As the Dalits demanded that those who considered the “gau” (cow) as their “mata” (mother) should undertake the task of performing the dead cows’ last rites, it became amply clear that there were no takers for this task.

Also read: Dalits are seething in Modi’s Gujarat and it will hurt BJP during polls

None of the gau rakshaks or any other of the activists of the Sangh Parivar were seen coming forward to perform this task. As putrefying cow carcasses were left to be torn apart by stray dogs while the upper castes watched helplessly, it seemed as if the oppressors had no means by which they could continue to enforce the law of Manu in the old way.

The events in Gujarat are not the first indicators of such an anti-caste revolution in the making.

Also read: Why caste will never be annihilated in India

The past several months have seen frequent instances of small and large-scale Dalit resistance to upper caste discrimination and oppression taking place in various parts of the country.

A large number of the confrontations have been around incidents of caste atrocities perpetrated by the dominant castes. But, as it has been argued, this rise in conflict is evidently as much about a greater Dalit readiness to resist as it is about an escalation in upper caste violence.


The Rohith Vemula incident

A nodal point seems to have been reached with a pan-India mobilisation around the suicide of Rohith Vemula, the Dalit scholar of Hyderabad Central University (HCU). Vemula’s death, widely seen as a sacrifice, while proving a catalyst for the coming together of students across a very wide spectrum, also provided the rallying point for the numerous forces which have felt the need to stand up against the repressiveness of the current casteist and communal order.

While students were seen at the forefront, there have been a host of organisations belonging to the Dalit and other communities which have been galvanised into action.

BR Ambedkar’s revolutionary call for the annihilation of caste, long forgotten by the established Ambedkarite parties, has become the battle cry of this rebellion.

Joint action committees of students in various cities, formed initially for the purpose of justice for Rohith, soon transformed into joint action committees (of a variety of mass organisations) for social justice, with a definite caste annihilation agenda.

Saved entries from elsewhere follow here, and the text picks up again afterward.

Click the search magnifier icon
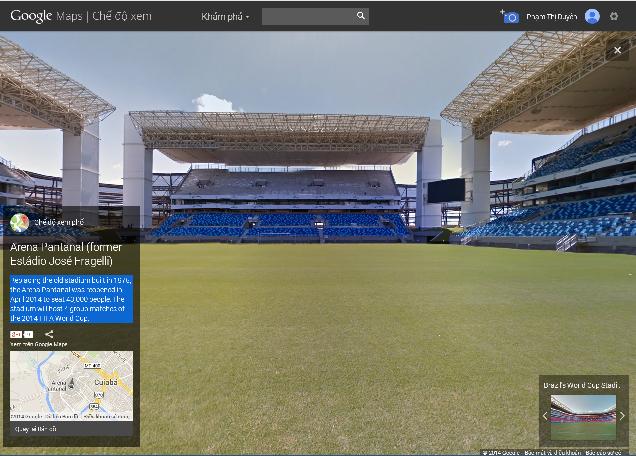Image resolution: width=636 pixels, height=456 pixels. click(360, 16)
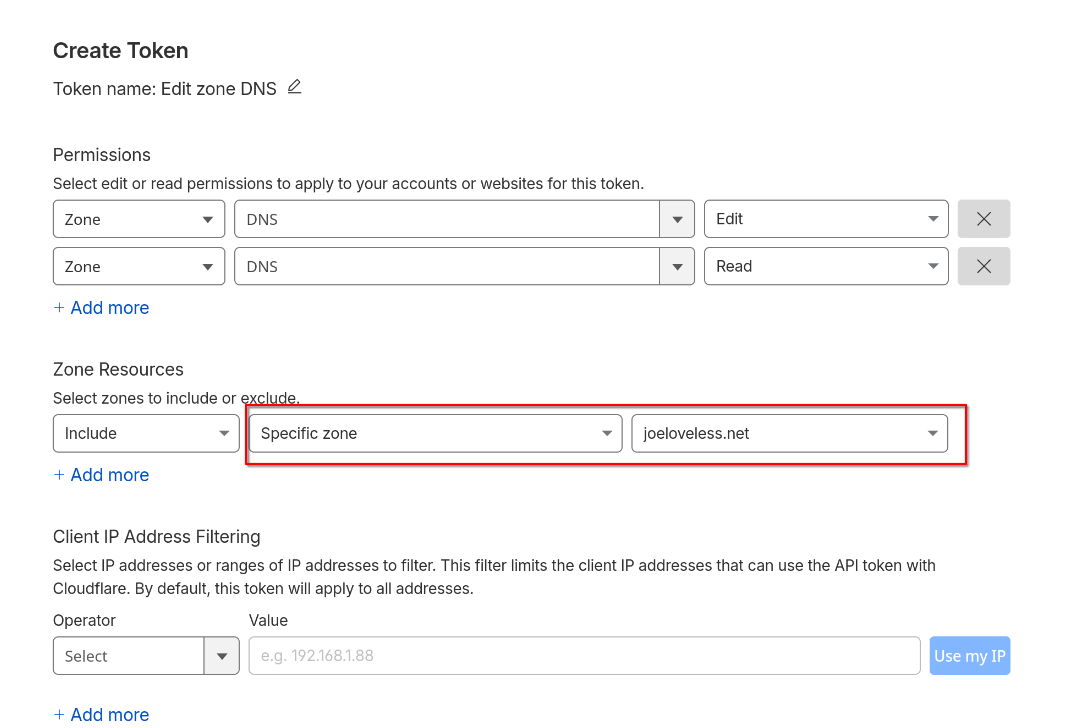Image resolution: width=1091 pixels, height=728 pixels.
Task: Open the joeloveless.net zone selector
Action: tap(789, 433)
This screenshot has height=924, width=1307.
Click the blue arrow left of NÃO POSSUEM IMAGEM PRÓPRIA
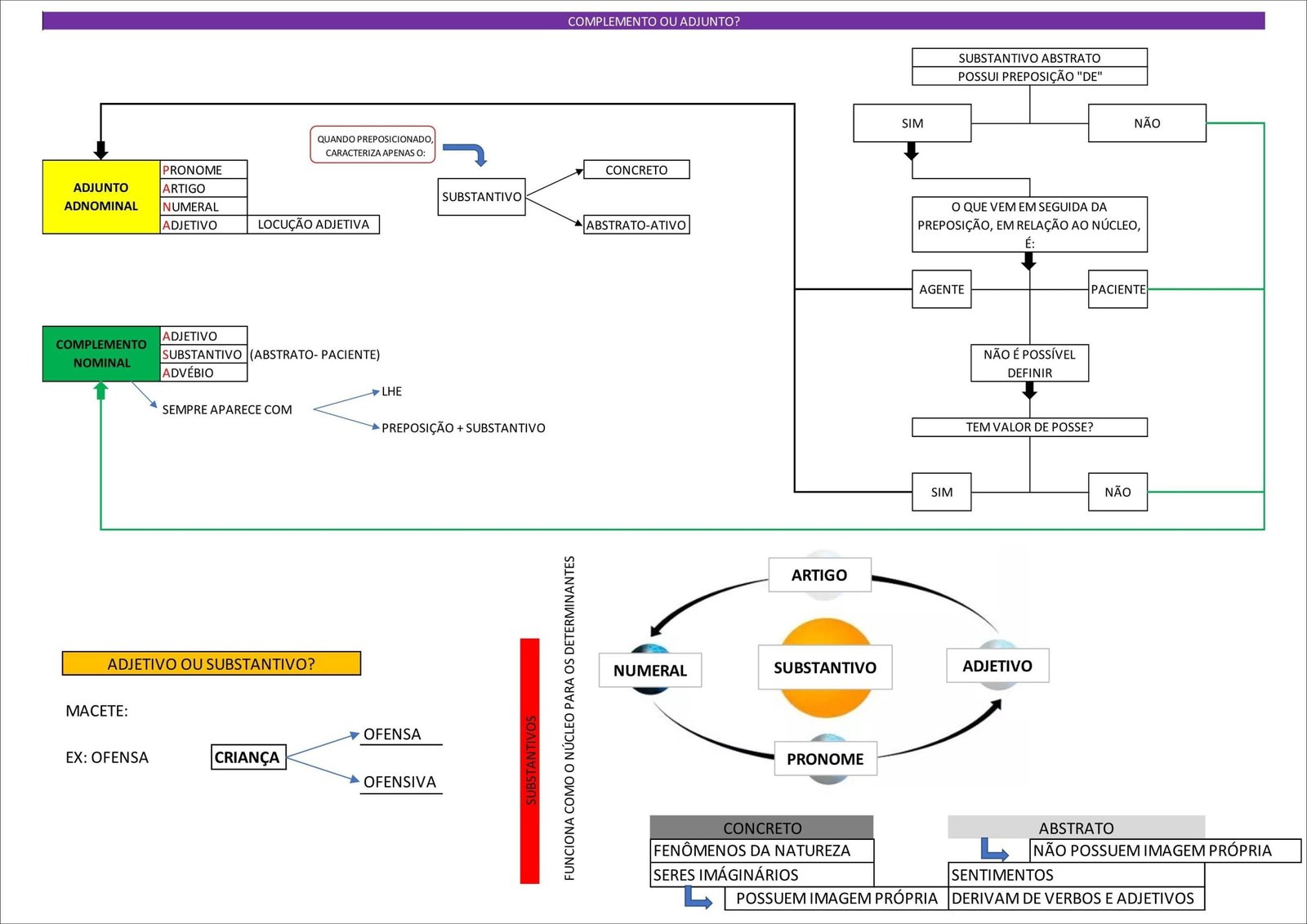click(x=993, y=850)
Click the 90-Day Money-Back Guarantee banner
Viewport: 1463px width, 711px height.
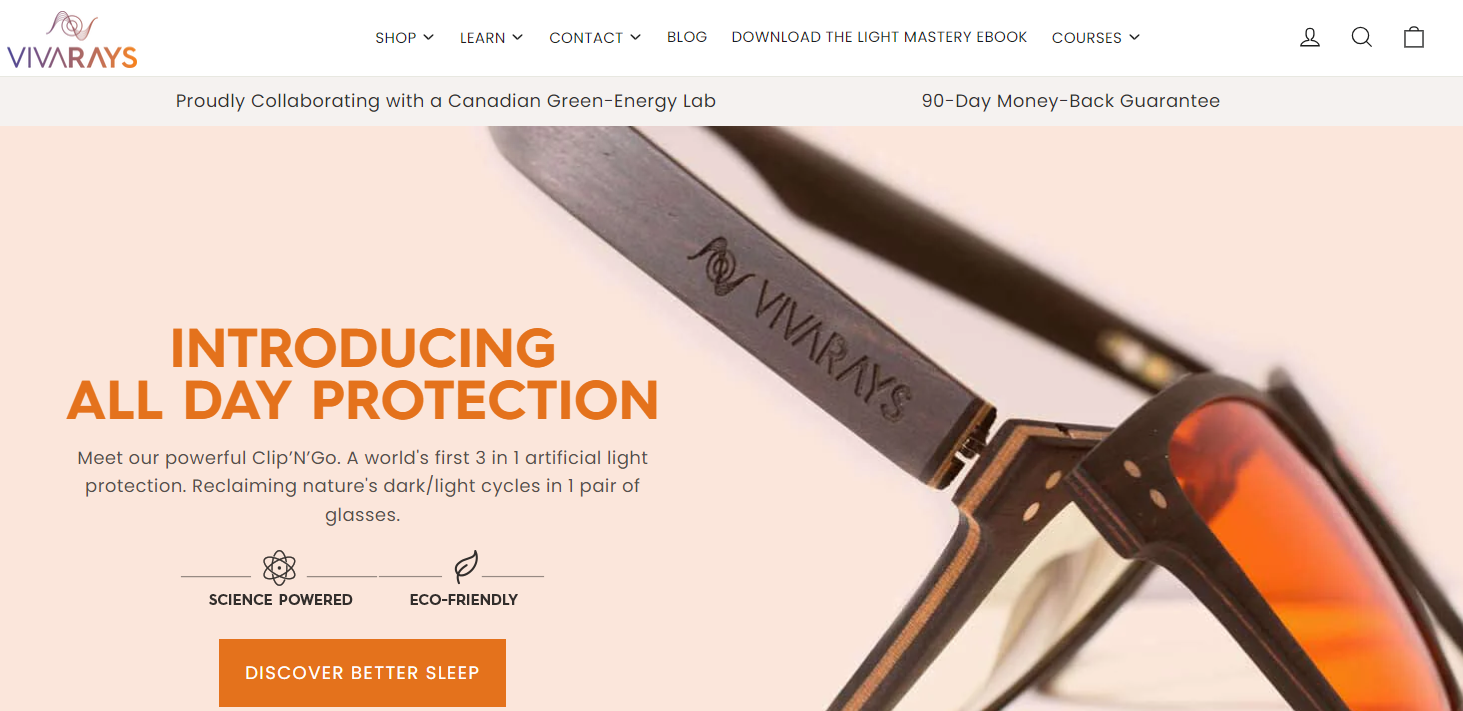[1070, 101]
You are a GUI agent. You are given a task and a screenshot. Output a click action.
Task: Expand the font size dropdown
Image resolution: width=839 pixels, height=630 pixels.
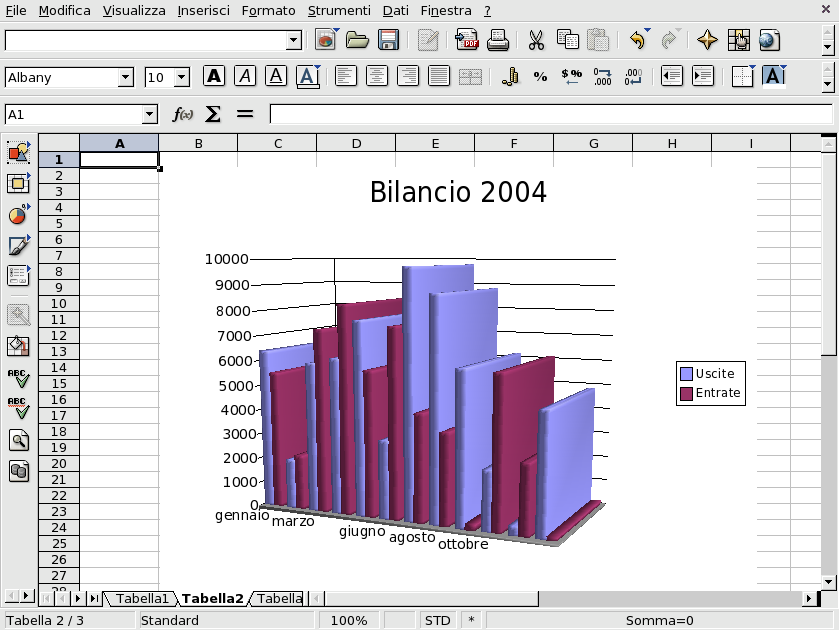point(181,77)
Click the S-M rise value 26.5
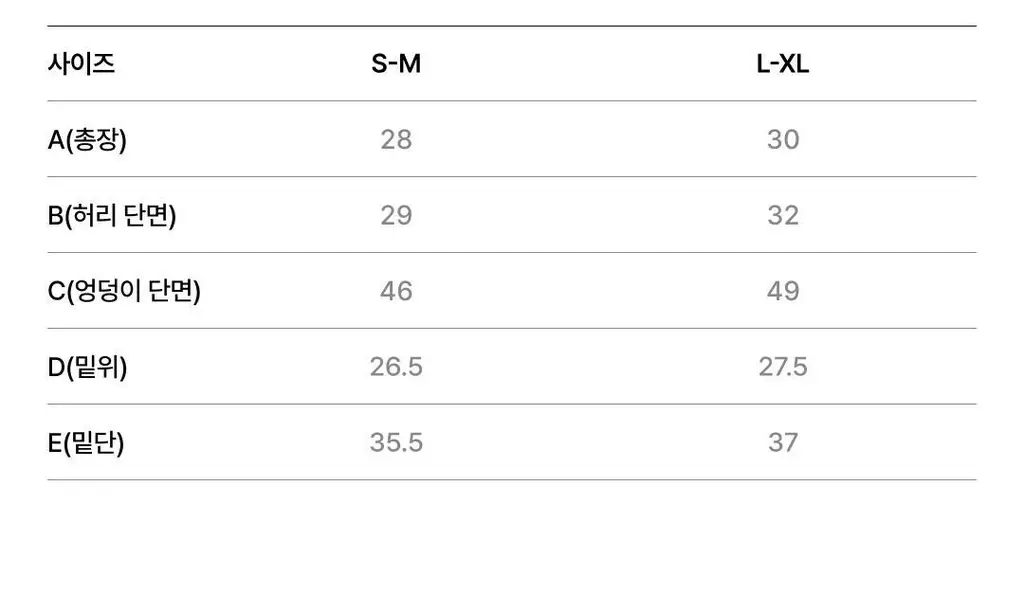 (396, 366)
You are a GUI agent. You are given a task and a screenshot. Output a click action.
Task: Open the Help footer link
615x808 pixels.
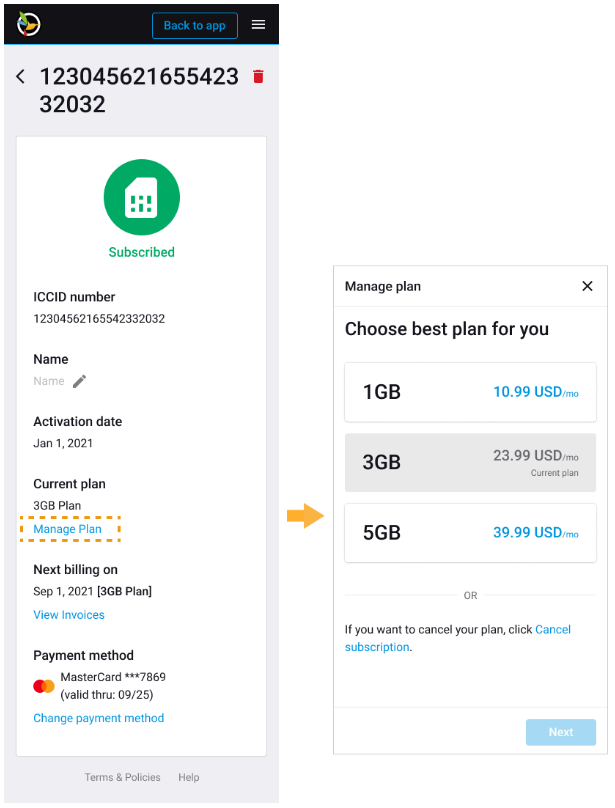(189, 777)
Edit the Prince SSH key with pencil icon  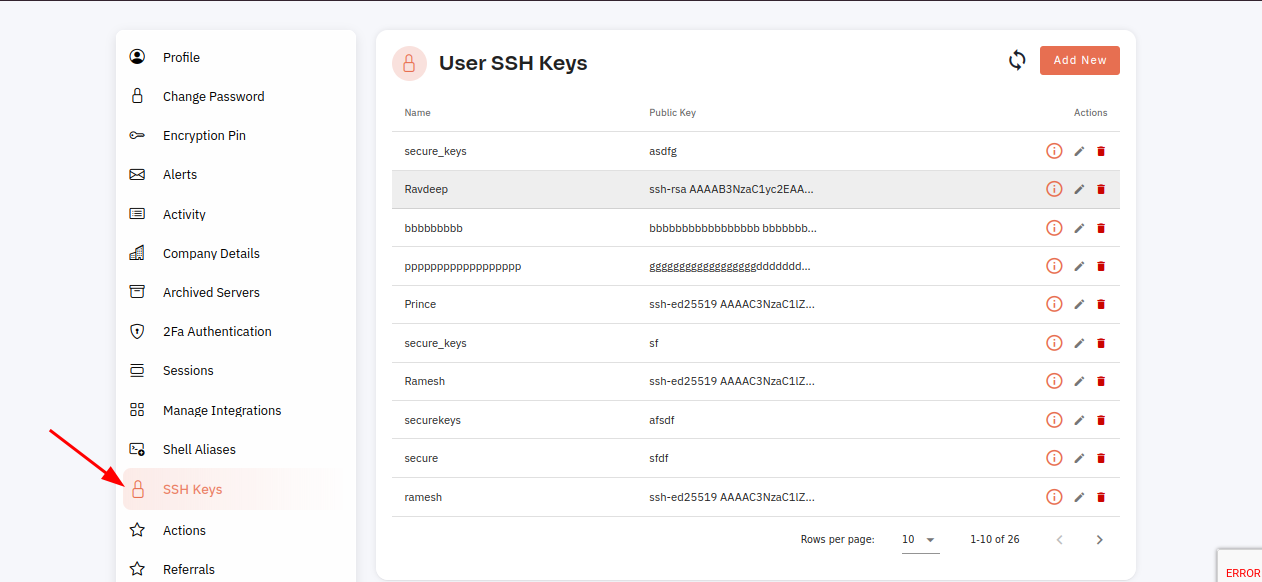pos(1079,304)
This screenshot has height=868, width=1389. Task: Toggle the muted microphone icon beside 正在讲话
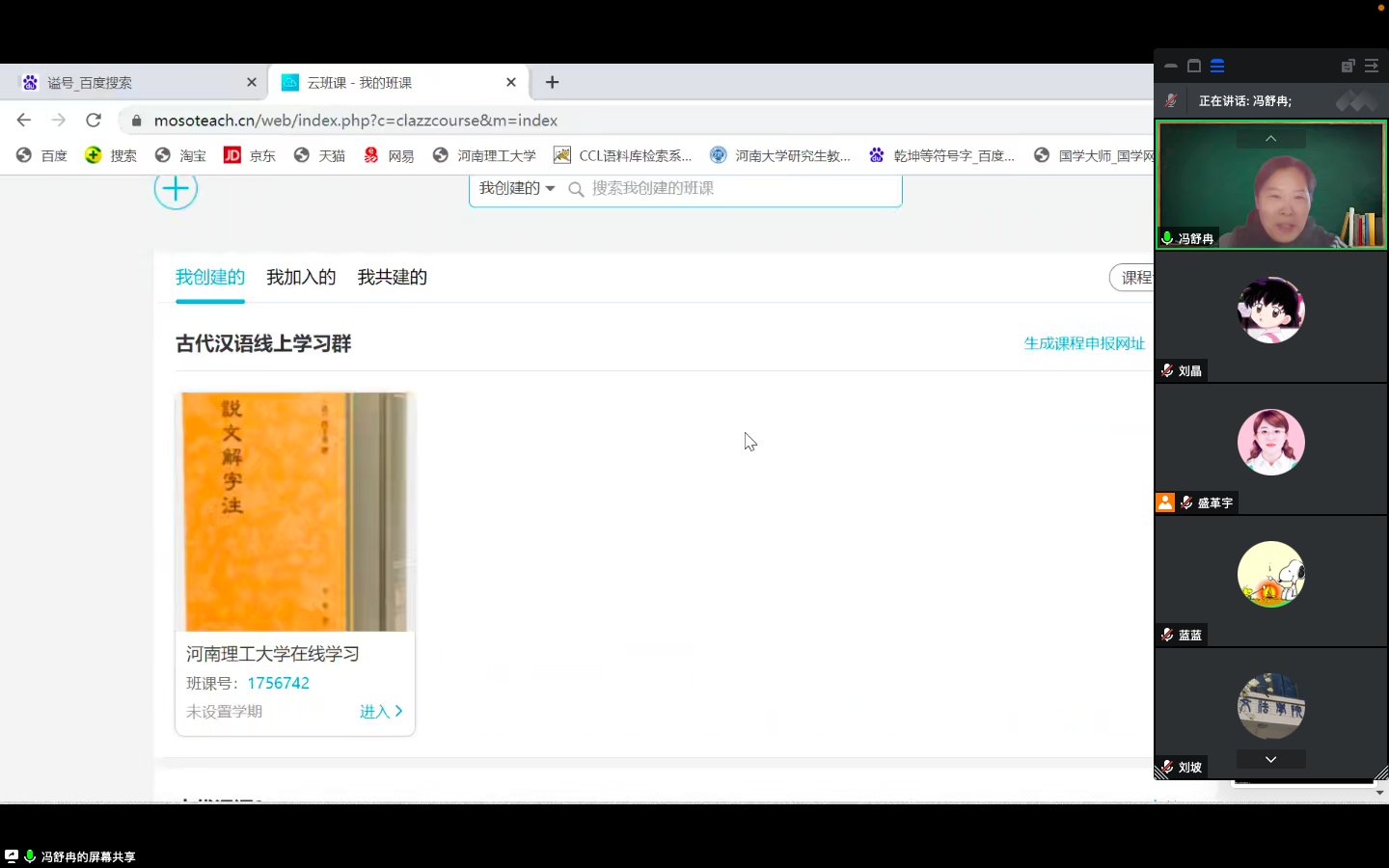[x=1171, y=100]
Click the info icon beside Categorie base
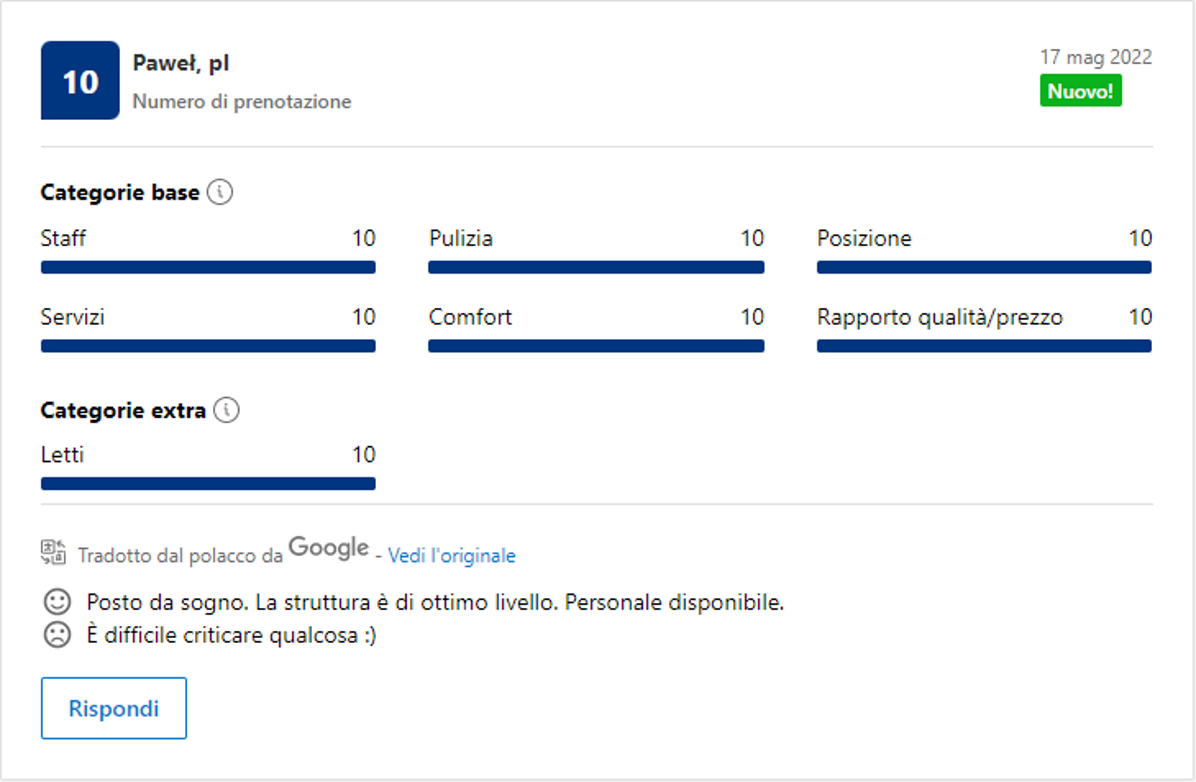 click(x=220, y=193)
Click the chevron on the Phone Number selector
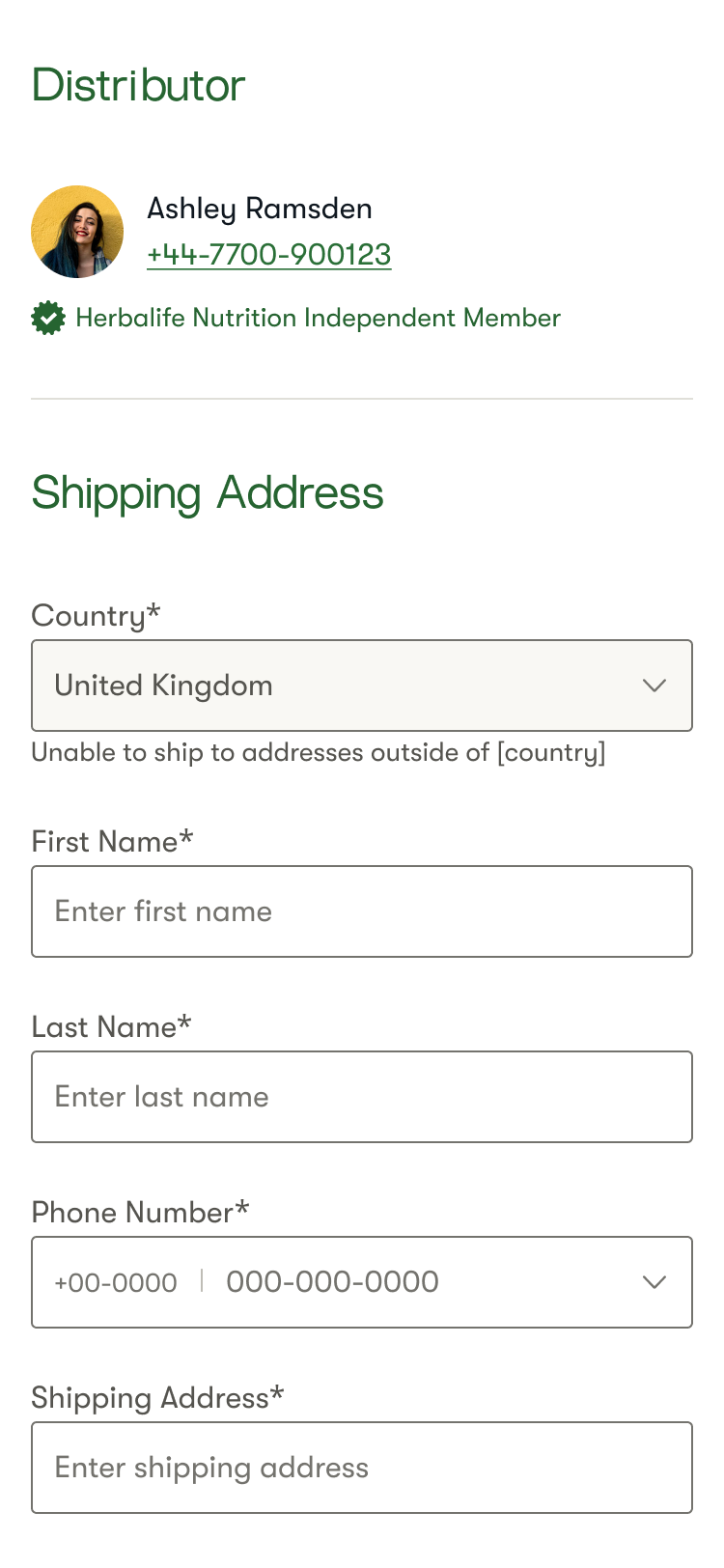 pos(654,1282)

Even states where such committees did not emerge could not remain untouched by this anti-caste wave.

Its effects were wide enough to reactivate long dormant organisations formed during earlier periods of struggle. One such organisation was the Dalit Panthers of Gujarat, which gave a call for Gujarat bandh on July 20, 2016 to protest the Una atrocity.


Resistance with a difference

Some features stand out prominently in the present round of anti-caste struggles.

Very significant has been the near absence of demands for concessions. The subject of reservations, for example, which figured prominently in many earlier struggles has been near absent this time around.

Rather, a key anti-reservation campaigner – Prakash Ambedkar – has been seen at the helm of quite a few of the post- Rohith Vemula battles.

In fact, the agitations erupting independently in various corners of the country have had a distinct focus on issues related to an end to caste discrimination and oppression.

Another key point of departure from previous campaigns is the considerable mobilisation from non-Dalit sections in the present anti-caste struggles.

While Dalit contingents continue to constitute the vanguard, the present movement has seen a wide mobilisation from other castes, which have normally stood on the other side of the caste divide.

The other notable difference has been the conspicuous lack of dependence on assistance from the State apparatus.

Earlier movements have often devoted considerable energies to lobbying with ministers and other ruling class eminences to achieve their demands through administrative or judicial action.

But repeated blatant collusion by a casteist police and a near-zero conviction rate under the SC and ST (Prevention of Atrocities) Act, 1989 have drastically downsized expectations. The present movement seems to be concentrating on mass mobilisation on the streets to achieve its goals.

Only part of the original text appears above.